▶ **DATA RECORDS**:
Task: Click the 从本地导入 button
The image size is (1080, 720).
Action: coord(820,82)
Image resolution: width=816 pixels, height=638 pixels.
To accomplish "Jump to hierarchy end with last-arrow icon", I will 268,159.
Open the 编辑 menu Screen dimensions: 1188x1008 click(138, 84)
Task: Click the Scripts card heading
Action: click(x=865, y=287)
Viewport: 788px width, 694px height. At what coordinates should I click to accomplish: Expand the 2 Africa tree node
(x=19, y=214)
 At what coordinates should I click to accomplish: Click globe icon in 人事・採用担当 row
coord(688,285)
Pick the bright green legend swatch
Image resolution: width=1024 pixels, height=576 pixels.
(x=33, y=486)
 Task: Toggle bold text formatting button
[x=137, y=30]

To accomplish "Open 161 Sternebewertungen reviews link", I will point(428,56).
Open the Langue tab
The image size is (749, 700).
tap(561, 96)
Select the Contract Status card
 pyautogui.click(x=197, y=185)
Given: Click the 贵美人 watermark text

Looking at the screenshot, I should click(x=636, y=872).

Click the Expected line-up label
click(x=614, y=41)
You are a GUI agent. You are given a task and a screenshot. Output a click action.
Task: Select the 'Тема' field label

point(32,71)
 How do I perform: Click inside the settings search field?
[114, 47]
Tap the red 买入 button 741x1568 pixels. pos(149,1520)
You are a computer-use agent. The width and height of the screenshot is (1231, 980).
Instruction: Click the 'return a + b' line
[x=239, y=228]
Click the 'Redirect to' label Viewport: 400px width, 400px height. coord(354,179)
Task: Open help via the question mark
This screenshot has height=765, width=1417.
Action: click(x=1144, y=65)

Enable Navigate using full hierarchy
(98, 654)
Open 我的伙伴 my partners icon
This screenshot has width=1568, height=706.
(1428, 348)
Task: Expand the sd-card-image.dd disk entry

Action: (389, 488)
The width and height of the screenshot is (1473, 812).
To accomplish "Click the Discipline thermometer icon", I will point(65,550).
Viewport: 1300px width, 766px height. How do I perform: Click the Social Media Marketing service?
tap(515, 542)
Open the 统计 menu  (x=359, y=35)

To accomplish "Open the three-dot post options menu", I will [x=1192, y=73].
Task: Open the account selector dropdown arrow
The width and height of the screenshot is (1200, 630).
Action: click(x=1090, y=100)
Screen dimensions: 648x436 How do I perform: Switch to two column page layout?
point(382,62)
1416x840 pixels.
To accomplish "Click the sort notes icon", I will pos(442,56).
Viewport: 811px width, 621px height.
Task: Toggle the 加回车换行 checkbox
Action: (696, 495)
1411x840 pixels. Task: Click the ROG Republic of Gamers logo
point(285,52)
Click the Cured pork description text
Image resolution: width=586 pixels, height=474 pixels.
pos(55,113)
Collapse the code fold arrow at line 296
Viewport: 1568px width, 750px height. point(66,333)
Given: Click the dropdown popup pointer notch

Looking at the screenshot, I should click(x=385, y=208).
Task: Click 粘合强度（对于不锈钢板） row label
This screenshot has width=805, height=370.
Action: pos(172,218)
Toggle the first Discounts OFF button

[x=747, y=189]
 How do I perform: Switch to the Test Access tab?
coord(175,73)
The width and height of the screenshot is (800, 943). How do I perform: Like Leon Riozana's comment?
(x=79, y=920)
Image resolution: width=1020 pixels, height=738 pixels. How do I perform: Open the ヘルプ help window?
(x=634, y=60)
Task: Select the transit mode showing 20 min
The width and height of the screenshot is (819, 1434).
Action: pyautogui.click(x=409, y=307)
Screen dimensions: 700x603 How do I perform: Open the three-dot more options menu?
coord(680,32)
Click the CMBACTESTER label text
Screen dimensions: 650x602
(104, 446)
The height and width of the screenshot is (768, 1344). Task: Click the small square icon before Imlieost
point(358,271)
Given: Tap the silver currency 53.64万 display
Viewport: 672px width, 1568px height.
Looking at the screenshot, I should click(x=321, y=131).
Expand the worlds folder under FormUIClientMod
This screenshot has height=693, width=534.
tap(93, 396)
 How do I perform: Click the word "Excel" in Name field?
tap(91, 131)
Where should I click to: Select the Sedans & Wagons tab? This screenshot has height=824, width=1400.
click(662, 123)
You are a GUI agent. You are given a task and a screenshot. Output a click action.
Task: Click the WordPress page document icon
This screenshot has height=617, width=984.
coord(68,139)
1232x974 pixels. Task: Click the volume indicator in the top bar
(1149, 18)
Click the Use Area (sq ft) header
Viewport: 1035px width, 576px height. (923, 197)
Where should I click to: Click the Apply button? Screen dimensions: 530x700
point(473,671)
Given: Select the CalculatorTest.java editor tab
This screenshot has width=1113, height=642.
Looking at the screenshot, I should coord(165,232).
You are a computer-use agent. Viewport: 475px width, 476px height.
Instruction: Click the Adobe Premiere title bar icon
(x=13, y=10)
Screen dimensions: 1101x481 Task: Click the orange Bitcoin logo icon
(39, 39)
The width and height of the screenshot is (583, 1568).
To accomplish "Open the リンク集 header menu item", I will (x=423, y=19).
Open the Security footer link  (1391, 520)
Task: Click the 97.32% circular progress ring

▶ **WORK TASK**:
Your answer should be the data above, retyped in full and unaltered.

▶ **SOLUTION FOR THIS EXERCISE**:
Task: Click the 从本地导入 button
The image size is (1080, 720).
Action: coord(820,82)
Image resolution: width=816 pixels, height=638 pixels.
To accomplish "Jump to hierarchy end with last-arrow icon", I will 268,159.
Open the 编辑 menu Screen dimensions: 1188x1008 click(138, 84)
Task: Click the Scripts card heading
Action: click(x=865, y=287)
Viewport: 788px width, 694px height. At what coordinates should I click to accomplish: Expand the 2 Africa tree node
(x=19, y=214)
 At what coordinates should I click to accomplish: Click globe icon in 人事・採用担当 row
coord(688,285)
Pick the bright green legend swatch
Image resolution: width=1024 pixels, height=576 pixels.
(x=33, y=486)
 Task: Toggle bold text formatting button
[x=137, y=30]

To accomplish "Open 161 Sternebewertungen reviews link", I will point(428,56).
Open the Langue tab
The image size is (749, 700).
tap(561, 96)
Select the Contract Status card
 pyautogui.click(x=197, y=185)
Given: Click the 贵美人 watermark text

Looking at the screenshot, I should click(x=636, y=872).

Click the Expected line-up label
click(x=614, y=41)
You are a GUI agent. You are given a task and a screenshot. Output a click action.
Task: Select the 'Тема' field label

point(32,71)
 How do I perform: Click inside the settings search field?
[114, 47]
Tap the red 买入 button 741x1568 pixels. pos(149,1520)
You are a computer-use agent. The width and height of the screenshot is (1231, 980).
Instruction: Click the 'return a + b' line
[x=239, y=228]
Click the 'Redirect to' label Viewport: 400px width, 400px height. coord(354,179)
Task: Open help via the question mark
This screenshot has height=765, width=1417.
Action: click(x=1144, y=65)

Enable Navigate using full hierarchy
(98, 654)
Open 我的伙伴 my partners icon
This screenshot has width=1568, height=706.
(1428, 348)
Task: Expand the sd-card-image.dd disk entry

Action: (389, 488)
The width and height of the screenshot is (1473, 812).
To accomplish "Click the Discipline thermometer icon", I will point(65,550).
Viewport: 1300px width, 766px height. How do I perform: Click the Social Media Marketing service?
tap(515, 542)
Open the 统计 menu  (x=359, y=35)

To accomplish "Open the three-dot post options menu", I will [x=1192, y=73].
Task: Open the account selector dropdown arrow
The width and height of the screenshot is (1200, 630).
Action: click(x=1090, y=100)
Screen dimensions: 648x436 How do I perform: Switch to two column page layout?
point(382,62)
1416x840 pixels.
To accomplish "Click the sort notes icon", I will pos(442,56).
Viewport: 811px width, 621px height.
Task: Toggle the 加回车换行 checkbox
Action: (696, 495)
1411x840 pixels. Task: Click the ROG Republic of Gamers logo
point(285,52)
Click the Cured pork description text
Image resolution: width=586 pixels, height=474 pixels.
pos(55,113)
Collapse the code fold arrow at line 296
Viewport: 1568px width, 750px height. point(66,333)
Given: Click the dropdown popup pointer notch

Looking at the screenshot, I should click(x=385, y=208).
Task: Click 粘合强度（对于不锈钢板） row label
This screenshot has width=805, height=370.
Action: pos(172,218)
Toggle the first Discounts OFF button

[x=747, y=189]
 How do I perform: Switch to the Test Access tab?
coord(175,73)
The width and height of the screenshot is (800, 943). How do I perform: Like Leon Riozana's comment?
(x=79, y=920)
Image resolution: width=1020 pixels, height=738 pixels. How do I perform: Open the ヘルプ help window?
(x=634, y=60)
Task: Select the transit mode showing 20 min
The width and height of the screenshot is (819, 1434).
Action: pyautogui.click(x=409, y=307)
Screen dimensions: 700x603 How do I perform: Open the three-dot more options menu?
coord(680,32)
Click the CMBACTESTER label text
Screen dimensions: 650x602
(104, 446)
The height and width of the screenshot is (768, 1344). Task: Click the small square icon before Imlieost
point(358,271)
Given: Tap the silver currency 53.64万 display
Viewport: 672px width, 1568px height.
Looking at the screenshot, I should click(x=321, y=131).
Expand the worlds folder under FormUIClientMod
This screenshot has height=693, width=534.
tap(93, 396)
 How do I perform: Click the word "Excel" in Name field?
tap(91, 131)
Where should I click to: Select the Sedans & Wagons tab? This screenshot has height=824, width=1400.
click(662, 123)
You are a GUI agent. You are given a task and a screenshot. Output a click action.
Task: Click the WordPress page document icon
This screenshot has height=617, width=984.
coord(68,139)
1232x974 pixels. Task: Click the volume indicator in the top bar
(1149, 18)
Click the Use Area (sq ft) header
Viewport: 1035px width, 576px height. (923, 197)
Where should I click to: Click the Apply button? Screen dimensions: 530x700
point(473,671)
Given: Select the CalculatorTest.java editor tab
This screenshot has width=1113, height=642.
Looking at the screenshot, I should coord(165,232).
You are a computer-use agent. Viewport: 475px width, 476px height.
Instruction: Click the Adobe Premiere title bar icon
(x=13, y=10)
Screen dimensions: 1101x481 Task: Click the orange Bitcoin logo icon
(39, 39)
The width and height of the screenshot is (583, 1568).
To accomplish "Open the リンク集 header menu item", I will (x=423, y=19).
Open the Security footer link  (1391, 520)
Task: Click the 97.32% circular progress ring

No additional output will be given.